Representative John Yarmuth of Kentucky, who will be the top Democrat on the House Budget Committee next year, called Mulvaney a friend and said he put in some good words for him with Trump’s transition team at Mulvaney’s request. But he added that he has some concerns about Mulvaney as OMB chief.
“The one problem I would have with him is I know that when we shut the government down a few years ago, he was one who said that it’s OK to shut the government down,” Yarmuth said in an interview on C-Span’s Newsmakers program. “I’d like to hear him in confirmation hearings say one of the directives of a budget director is to avoid shutting the government down, and avoid defaulting on the national debt.”
Hit the Ground Running
Fellow South Carolinian lawmakers lauded Mulvaney. “He’s done his homework when it comes to the federal budget and will hit the ground running in this very important job,” Senator Lindsey Graham said in a statement posted on Twitter. Said Representative Trey Gowdy, “Mick is incredibly bright and capable, and I have no doubt his conservative principles will help restore our nation’s fiscal health.”
Mulvaney has also drawn the ire of some fellow conservatives for his efforts to cut certain Pentagon spending, including writing a 2012 amendment with liberal Democrat Representative Barney Frank of Massachusetts that would have frozen defense spending.
“We need to stop measuring our commitment to national defense by how much we spend, and look more closely at how we spend our money,” Mulvaney said in a 2013 op-ed.
His selection by Trump comes as some Republicans in Congress are demanding more defense spending, and the president-elect has promised to invest more in the military. Mulvaney’s nomination will be subject to confirmation by the Senate.
Mulvaney helped create the House Freedom Caucus — a group of about three-dozen spending hawks that battled with former Speaker John Boehner over his compromises with moderates and Democrats on spending bills. Boehner resigned last year and his successor, Speaker Paul Ryan, insisted he wouldn’t take the job unless he had Freedom Caucus support.
Ryan, who served with Mulvaney on the House budget committee, returned the favor on Saturday. “Mick Mulvaney is the absolute right choice,” he said in a statement. “He has been a conservative reformer from day one, proposing solutions to fix the budget process and our regulatory system. At OMB, he will lead the work he has started to improve the way government does the people’s business.”
Mulvaney was also among the House Republicans who refused to pay dues to the National Republican Congressional Committee, complaining the group was too close to the party establishment and might be working against some conservatives in primaries.

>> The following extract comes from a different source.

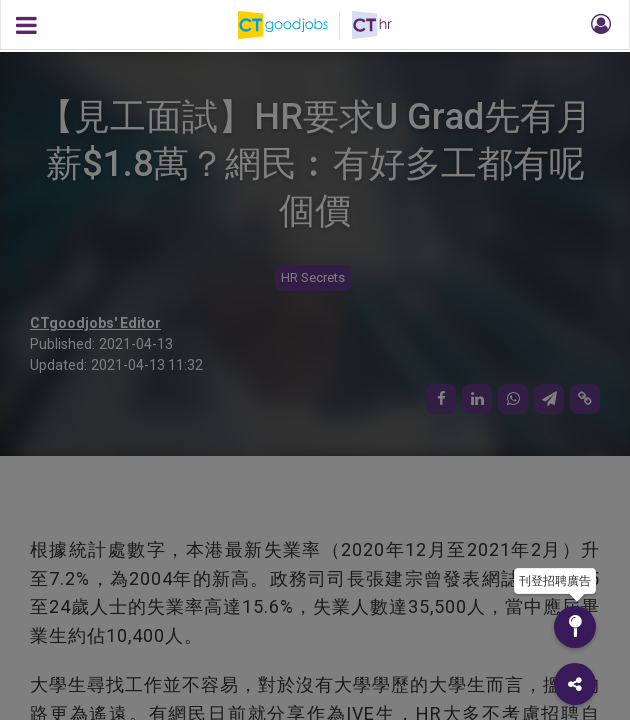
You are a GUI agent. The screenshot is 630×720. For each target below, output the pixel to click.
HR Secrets (313, 277)
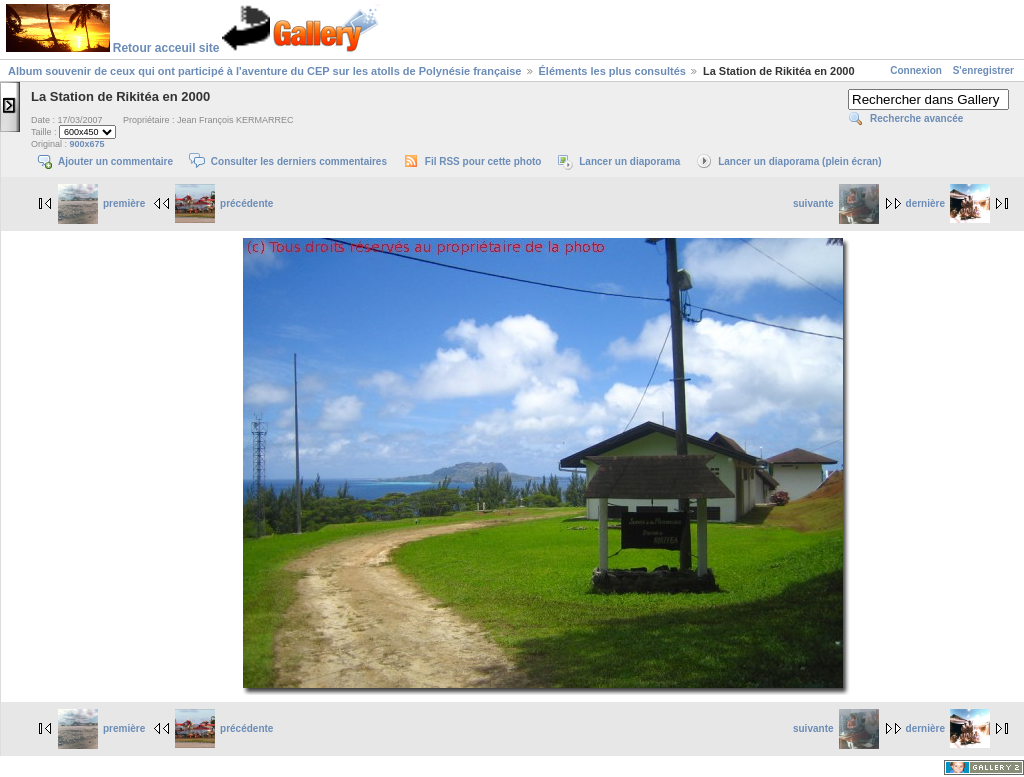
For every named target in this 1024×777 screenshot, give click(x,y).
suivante (836, 203)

The South Carolinian serves on the House Financial Services Committee and the House Oversight and Government Reform Committee, and previously was a member of the Small Business and Budget panels.
He earned an undergraduate degree from Georgetown University and a law degree from the University of North Carolina at Chapel Hill.After working in private legal practice and in his family’s home-building business, he became an owner-operator of a regional restaurant chain.
Mulvaney entered politics when he was elected to the South Carolina House in 2006. He had been viewed as a potential candidate for governor of South Carolina in 2018, but Trump’s selection of current Governor Nikki Haley to be United Nations ambassador could lift the current lieutenant governor into the spot and make it harder for others to run.